**DATASET RECORDS:**
--*--

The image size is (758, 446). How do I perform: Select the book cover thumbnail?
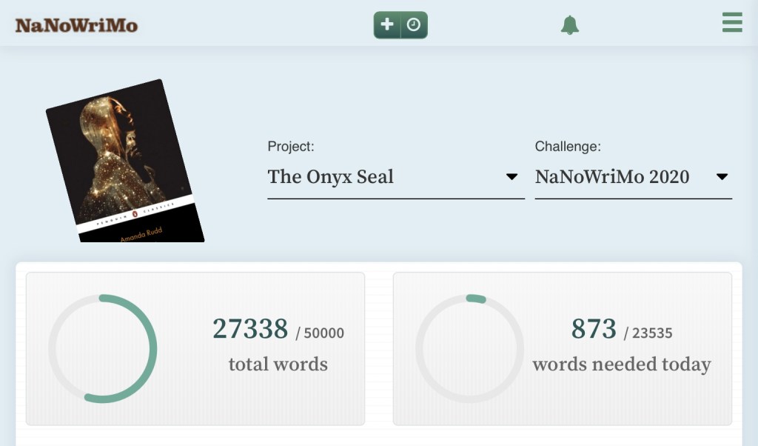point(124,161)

--*--

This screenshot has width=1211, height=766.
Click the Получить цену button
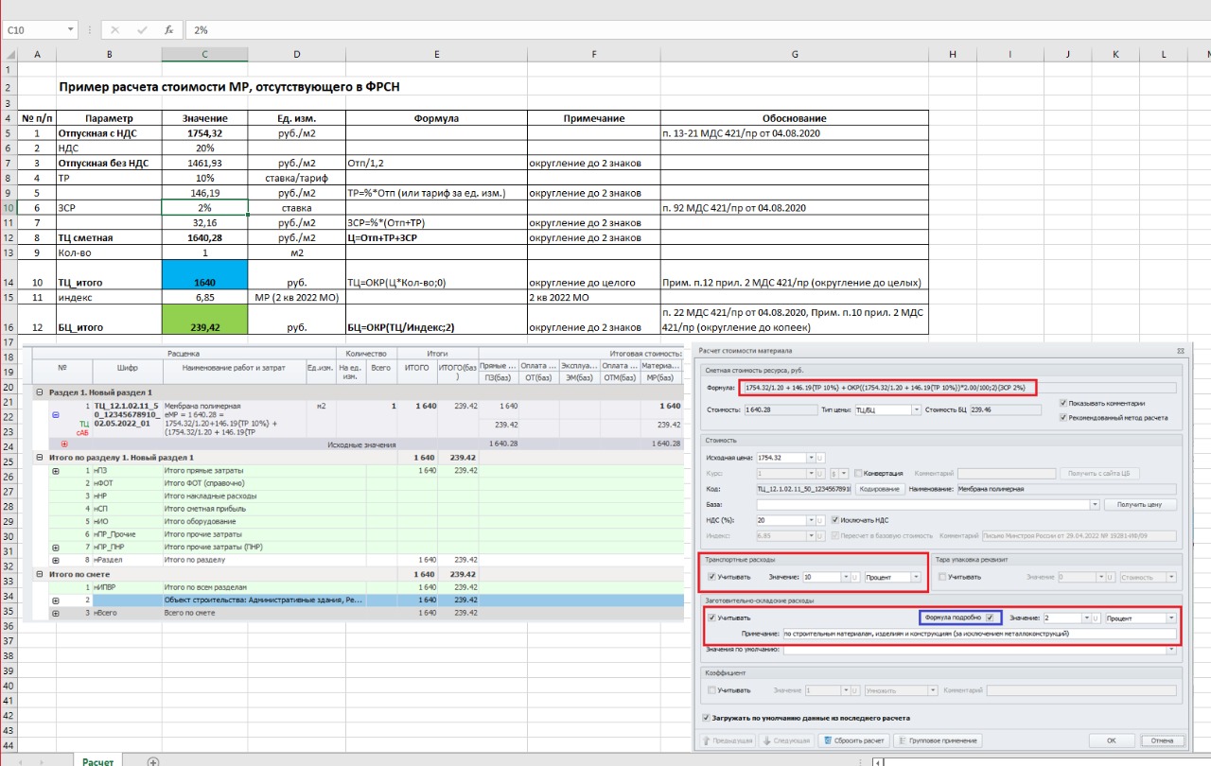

--*--

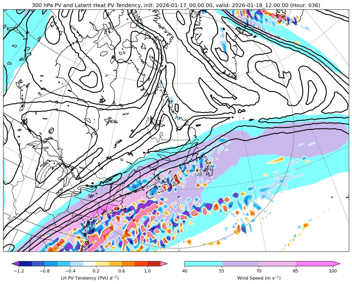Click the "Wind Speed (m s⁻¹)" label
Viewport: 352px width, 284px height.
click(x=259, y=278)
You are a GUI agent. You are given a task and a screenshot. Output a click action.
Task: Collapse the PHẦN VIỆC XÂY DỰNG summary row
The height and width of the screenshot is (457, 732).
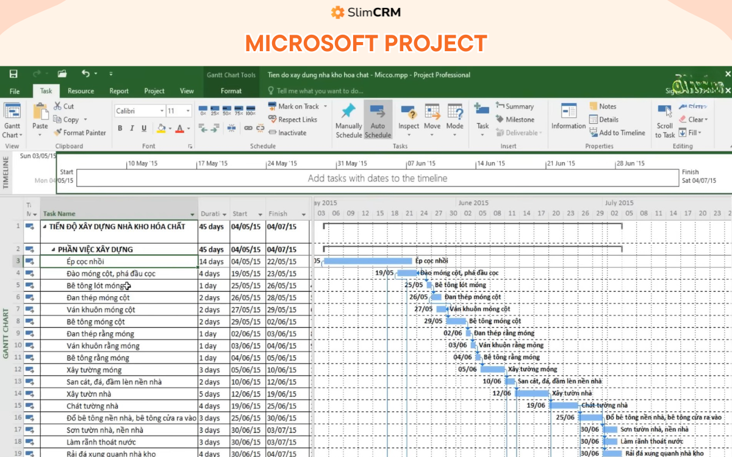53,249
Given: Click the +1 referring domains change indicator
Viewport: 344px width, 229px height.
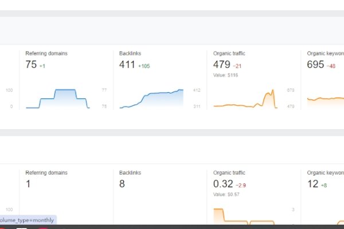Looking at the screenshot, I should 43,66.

--*--

**WHAT THE TASK ASKS:**
Copy out precisely the lines from the line with "This screenshot has width=1211, height=766." to the line with "Click the Получить цену button" in the material above, including those two lines and omitting all the rest.

**EXERCISE RESPONSE:**
This screenshot has width=1211, height=766.
Click the Получить цену button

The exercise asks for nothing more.